Districts created in the 1900s helped raise taxes for cropland drainage. More recently new areas, called “Enterprise Zones,” have been defined to alleviate the tax ‘burden’ of corporations. The “Enterprise Zone” in which Cargill is located is a state defined territory that grants it special economic privileges. Such zones use the power of the state to exempt corporations from the responsibilities of citizenship while giving them all the benefits. Cargill helped create a precarious world for Beardstown and its residents, and then used that precariousness to demand even more power from the State to further shape the world.

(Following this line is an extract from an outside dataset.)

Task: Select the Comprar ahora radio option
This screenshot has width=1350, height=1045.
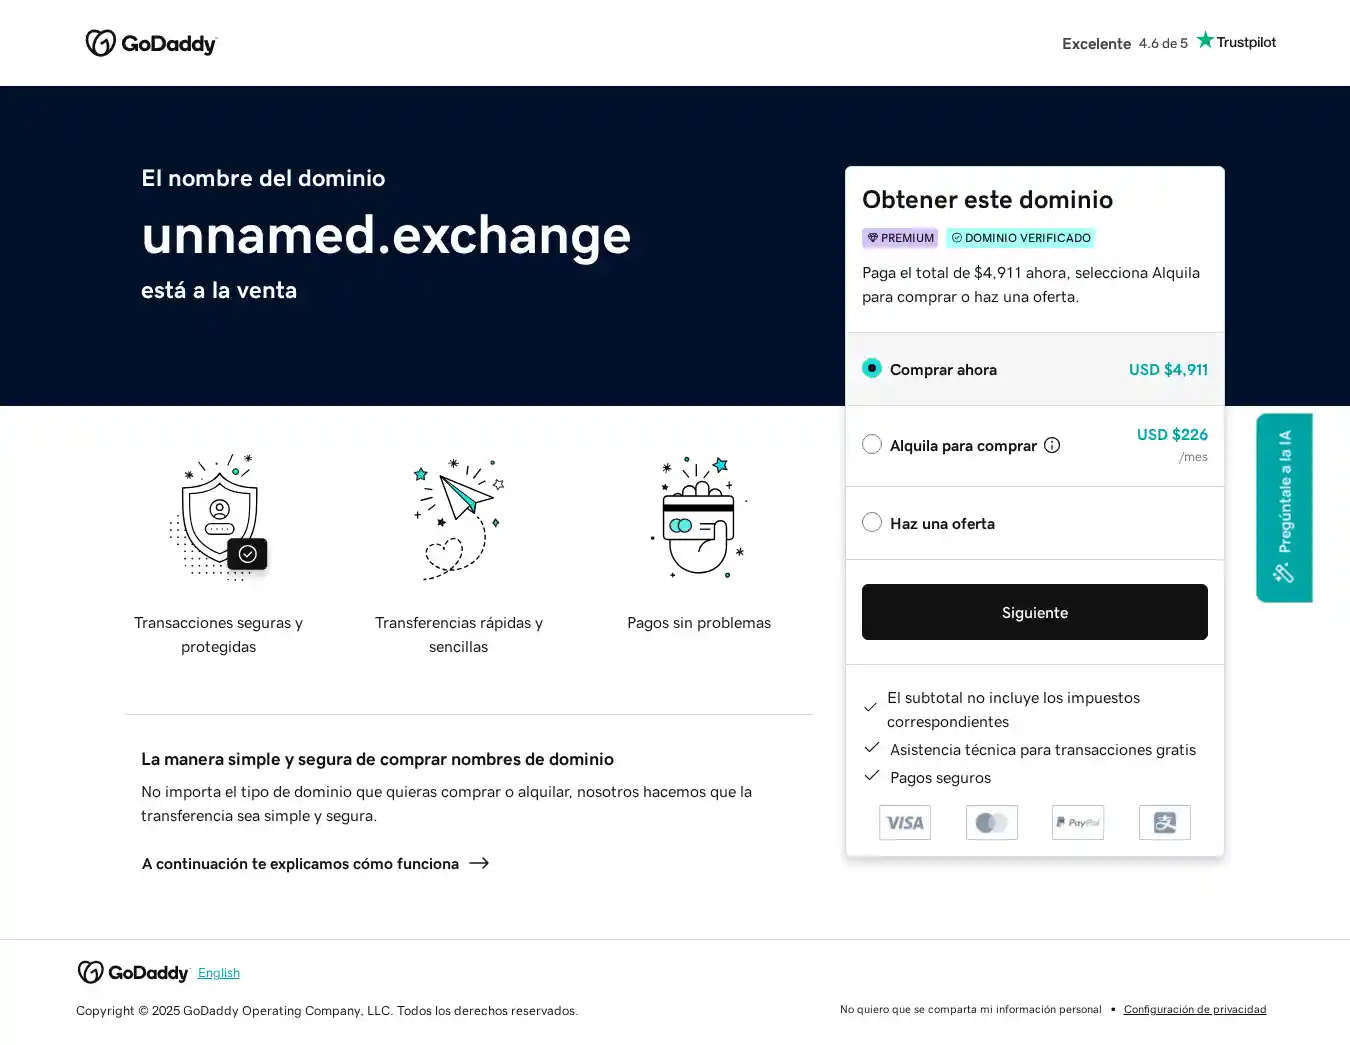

The industrial nature of the cornfields we drive through on our way to Beardstown is hidden in plain sight, unrecognizable through our lenses of nostalgia and false memories. The values determining the future of places like Beardstown are also obscured by seemingly unquestionable realities -- the need for jobs, economic competition, and consumer demand. It’s impossible to see these realities as reflecting the interests of most of the town’s people, whether old-timers or newly arrived. Looking through the dense walls of corn, and over the wall that hides the river, we try to imagine what other Beardstowns are possible. In fact, we can see some of them taking shape in cross-cultural relationships formed in spite of, rather than thanks to, the contributions of Cargill.